妊娠すると、多くの方が経験する「つわり」。
「いつ終わるの?」
「赤ちゃんに影響はない?」
「何も食べられない…」
助産師として働いていると、妊婦健診でも本当によく相談を受けます。
今回は、つわりの時期や症状、少しでも楽に過ごすコツについてお話しします。
つわりはいつから始まる?いつまで続く?
一般的には妊娠5〜6週頃から始まり、妊娠8〜10週頃にピークを迎え、12〜16週頃には落ち着く方が多いと言われています。

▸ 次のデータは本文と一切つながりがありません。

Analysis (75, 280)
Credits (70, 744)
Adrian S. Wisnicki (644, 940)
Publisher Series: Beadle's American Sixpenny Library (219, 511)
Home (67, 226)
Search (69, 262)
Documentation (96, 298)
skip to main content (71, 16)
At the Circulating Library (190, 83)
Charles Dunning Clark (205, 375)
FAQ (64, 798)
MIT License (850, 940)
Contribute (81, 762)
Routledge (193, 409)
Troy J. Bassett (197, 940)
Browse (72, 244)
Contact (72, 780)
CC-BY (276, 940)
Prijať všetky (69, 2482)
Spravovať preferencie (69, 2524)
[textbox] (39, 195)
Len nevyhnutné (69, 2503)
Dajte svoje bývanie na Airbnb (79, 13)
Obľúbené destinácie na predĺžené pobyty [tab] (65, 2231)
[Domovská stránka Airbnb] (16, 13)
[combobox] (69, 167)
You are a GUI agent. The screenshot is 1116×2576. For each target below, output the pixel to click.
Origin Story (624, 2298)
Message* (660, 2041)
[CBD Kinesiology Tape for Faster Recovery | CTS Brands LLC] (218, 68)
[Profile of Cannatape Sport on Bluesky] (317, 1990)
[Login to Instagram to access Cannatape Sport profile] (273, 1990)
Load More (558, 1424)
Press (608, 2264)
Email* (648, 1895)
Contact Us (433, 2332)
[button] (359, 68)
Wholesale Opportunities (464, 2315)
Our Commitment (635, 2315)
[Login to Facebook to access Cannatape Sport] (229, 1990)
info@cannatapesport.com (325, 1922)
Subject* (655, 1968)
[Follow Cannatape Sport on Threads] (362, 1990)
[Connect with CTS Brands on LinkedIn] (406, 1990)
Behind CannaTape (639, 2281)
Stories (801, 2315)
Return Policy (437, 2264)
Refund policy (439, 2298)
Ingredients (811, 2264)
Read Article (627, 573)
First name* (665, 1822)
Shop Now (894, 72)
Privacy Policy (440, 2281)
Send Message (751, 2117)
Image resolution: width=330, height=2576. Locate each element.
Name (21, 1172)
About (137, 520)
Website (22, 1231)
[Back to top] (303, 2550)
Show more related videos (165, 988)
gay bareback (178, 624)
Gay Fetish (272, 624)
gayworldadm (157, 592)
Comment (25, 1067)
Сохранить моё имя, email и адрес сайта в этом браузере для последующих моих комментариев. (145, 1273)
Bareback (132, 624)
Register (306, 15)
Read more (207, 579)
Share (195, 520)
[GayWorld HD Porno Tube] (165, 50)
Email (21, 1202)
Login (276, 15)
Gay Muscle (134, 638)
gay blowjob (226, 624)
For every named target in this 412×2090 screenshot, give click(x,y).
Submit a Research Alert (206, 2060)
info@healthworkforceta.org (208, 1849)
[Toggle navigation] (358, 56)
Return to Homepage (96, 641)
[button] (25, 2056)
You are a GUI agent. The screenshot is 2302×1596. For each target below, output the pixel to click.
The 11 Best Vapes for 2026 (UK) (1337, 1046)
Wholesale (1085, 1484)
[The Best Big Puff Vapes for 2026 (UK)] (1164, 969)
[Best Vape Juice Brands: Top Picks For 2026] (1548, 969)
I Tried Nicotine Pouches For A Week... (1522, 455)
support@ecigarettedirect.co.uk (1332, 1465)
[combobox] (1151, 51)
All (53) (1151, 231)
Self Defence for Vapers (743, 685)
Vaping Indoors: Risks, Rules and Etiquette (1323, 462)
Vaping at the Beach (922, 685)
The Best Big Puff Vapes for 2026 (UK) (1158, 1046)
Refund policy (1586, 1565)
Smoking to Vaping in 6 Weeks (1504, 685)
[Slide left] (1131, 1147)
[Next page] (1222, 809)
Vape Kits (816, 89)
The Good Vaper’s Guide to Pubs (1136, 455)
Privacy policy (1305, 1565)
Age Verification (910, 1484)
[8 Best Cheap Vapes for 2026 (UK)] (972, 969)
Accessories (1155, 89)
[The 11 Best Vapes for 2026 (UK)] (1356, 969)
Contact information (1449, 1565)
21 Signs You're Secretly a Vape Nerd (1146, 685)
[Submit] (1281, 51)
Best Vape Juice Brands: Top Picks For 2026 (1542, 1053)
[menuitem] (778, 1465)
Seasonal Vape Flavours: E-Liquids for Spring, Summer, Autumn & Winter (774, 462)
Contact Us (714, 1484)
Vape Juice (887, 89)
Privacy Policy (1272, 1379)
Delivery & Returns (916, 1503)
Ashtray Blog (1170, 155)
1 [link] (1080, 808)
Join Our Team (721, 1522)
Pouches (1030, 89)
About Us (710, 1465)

ただし、つわりは本当に個人差が大きく、妊娠12週頃には楽になる方もいれば、出産するまで何らかの症状が続く方もいます。
病棟でも、
「出産の日は決まっているからゴールが見えるけど、つわりは終わりが見えなくて一番つらかった。」
というお話を聞くことがあります。
それくらい、つわりは心も体も大きな負担になる症状です。
つわりの症状は人それぞれ
「つわり」と一言で言っても症状はさまざまです。
例えば、
・吐き気や嘔吐
・食欲がない
・特定のにおいが苦手になる
・食べられる物が限られる
・唾液が増える
・眠気が強い
などがあります。
「ご飯は食べられないけどフライドポテトなら食べられる」
「トマトだけは食べられる」
「ゼリーなら何とか食べられる」
という方も珍しくありません。
食べられるものを食べることが一番大切
助産師として妊婦さんによくお伝えしているのは、
「この時期は食べられるものを食べてください。」
ということです。
妊娠初期は栄養バランスを完璧に考えるよりも、まずは少しでも口にできるものを食べることが大切です。
「赤ちゃんのためにちゃんと食べなきゃ。」
と頑張りすぎてしまう方もいますが、無理をする必要はありません。
まずはお母さん自身が少しでも楽に過ごせることを優先しましょう。
水分が取れない時は受診を
つわりで一番心配なのは脱水です。
- 水分もほとんど飲めない
- 尿の回数が減ってきた
- めまいやふらつきがある
- 何度も吐いてしまう
このような場合は、我慢せず産婦人科へ相談してください。
点滴で症状が楽になることもあります。
つわりあるある
つわり中は、
「今ならたこ焼き食べられる!」
と言って、ご家族が急いで買いに行ってくれたのに…
帰ってきた頃には、
「ごめん、もう今はそれじゃない😂」
なんてこともよくあります。
つわりは、その時その時で食べられるものが変わることも珍しくありません。
そんな時は、
「せっかく買ってきたのに!」
ではなく、
「そういう時もあるよね😊」
と受け止めてもらえると、お母さんも少し気持ちが楽になります。
赤ちゃんへの影響は?
「こんなに食べられなくて赤ちゃんは大丈夫ですか?」
という質問もよくいただきます。
妊娠初期の赤ちゃんはまだ小さく、お母さんの体に蓄えられている栄養も利用しながら成長しています。
そのため、短期間食べられないことで赤ちゃんにすぐ影響が出ることは多くありません。
ただし、水分も取れないほど症状が強い場合は、お母さんの体を守るためにも受診が必要です。
まとめ
つわりは妊娠中によくある症状ですが、その程度や期間には大きな個人差があります。
つらい時期は、「食べられるものを食べる」ことを一番に考えて大丈夫です。
また、つわりは体だけでなく、気持ちも落ち込みやすい時期です。
一人で抱え込まず、家族や友人、医師や助産師にもぜひ気持ちを話してください。
「話を聞いてもらえた。」
それだけでも少し気持ちが軽くなることがあります。
つらい時期には必ず終わりが来る方がほとんどです。
無理をせず、周りの人にも頼りながら過ごしてくださいね。